Records from a data collection:
= = =

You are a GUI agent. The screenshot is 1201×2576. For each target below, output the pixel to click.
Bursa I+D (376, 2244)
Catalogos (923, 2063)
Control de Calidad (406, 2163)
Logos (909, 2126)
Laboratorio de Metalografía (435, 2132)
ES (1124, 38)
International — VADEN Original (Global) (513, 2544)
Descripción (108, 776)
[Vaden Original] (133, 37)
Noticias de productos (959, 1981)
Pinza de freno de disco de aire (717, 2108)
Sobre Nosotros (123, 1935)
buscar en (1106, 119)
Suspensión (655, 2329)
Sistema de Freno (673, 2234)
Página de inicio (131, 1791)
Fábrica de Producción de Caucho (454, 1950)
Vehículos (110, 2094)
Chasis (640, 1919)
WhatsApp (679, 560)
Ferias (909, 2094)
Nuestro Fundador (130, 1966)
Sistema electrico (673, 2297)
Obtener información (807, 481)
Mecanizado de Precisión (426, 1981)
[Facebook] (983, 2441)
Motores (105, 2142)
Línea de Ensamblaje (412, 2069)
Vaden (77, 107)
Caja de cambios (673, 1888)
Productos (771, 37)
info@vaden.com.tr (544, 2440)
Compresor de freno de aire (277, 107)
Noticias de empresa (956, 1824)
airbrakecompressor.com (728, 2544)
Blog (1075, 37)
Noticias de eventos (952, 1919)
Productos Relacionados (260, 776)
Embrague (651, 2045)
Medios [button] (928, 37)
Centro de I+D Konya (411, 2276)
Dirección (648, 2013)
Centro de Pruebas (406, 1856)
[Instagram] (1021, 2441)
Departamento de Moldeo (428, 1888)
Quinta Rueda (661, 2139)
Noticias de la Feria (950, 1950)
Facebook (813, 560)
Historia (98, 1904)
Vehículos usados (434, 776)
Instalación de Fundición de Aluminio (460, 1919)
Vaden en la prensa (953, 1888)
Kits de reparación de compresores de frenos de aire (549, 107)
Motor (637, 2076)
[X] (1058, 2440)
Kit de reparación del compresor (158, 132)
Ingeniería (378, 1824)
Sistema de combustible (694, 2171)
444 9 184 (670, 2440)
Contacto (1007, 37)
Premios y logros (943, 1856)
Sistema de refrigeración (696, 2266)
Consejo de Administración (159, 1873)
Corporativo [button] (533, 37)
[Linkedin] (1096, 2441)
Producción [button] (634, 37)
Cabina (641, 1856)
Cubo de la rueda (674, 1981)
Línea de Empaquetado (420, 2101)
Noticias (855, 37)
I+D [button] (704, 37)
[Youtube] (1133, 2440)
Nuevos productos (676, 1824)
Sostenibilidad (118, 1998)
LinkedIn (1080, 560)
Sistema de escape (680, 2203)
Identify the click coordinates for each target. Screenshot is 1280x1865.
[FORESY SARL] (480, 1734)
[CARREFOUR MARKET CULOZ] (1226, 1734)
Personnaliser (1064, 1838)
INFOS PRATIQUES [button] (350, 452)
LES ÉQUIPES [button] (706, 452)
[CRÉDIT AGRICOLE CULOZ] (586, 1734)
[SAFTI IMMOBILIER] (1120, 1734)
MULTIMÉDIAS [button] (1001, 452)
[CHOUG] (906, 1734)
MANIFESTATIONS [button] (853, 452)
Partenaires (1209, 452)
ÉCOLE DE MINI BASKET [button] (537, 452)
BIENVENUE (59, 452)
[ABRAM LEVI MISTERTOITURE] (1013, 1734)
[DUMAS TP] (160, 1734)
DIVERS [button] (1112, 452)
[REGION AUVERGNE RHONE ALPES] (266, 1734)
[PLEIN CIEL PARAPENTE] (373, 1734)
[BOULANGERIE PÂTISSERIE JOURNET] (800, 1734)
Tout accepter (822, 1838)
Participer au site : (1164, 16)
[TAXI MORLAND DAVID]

= = =

- [Exercise requirements]: Look above for the line with "Sistema de Freno (673, 2234)" and the line with "[Facebook] (983, 2441)", and reproduce exactly those two lines plus every line between, nothing more.

- [Solution for this problem]:
Sistema de Freno (673, 2234)
Página de inicio (131, 1791)
Fábrica de Producción de Caucho (454, 1950)
Vehículos (110, 2094)
Chasis (640, 1919)
WhatsApp (679, 560)
Ferias (909, 2094)
Nuestro Fundador (130, 1966)
Sistema electrico (673, 2297)
Obtener información (807, 481)
Mecanizado de Precisión (426, 1981)
[Facebook] (983, 2441)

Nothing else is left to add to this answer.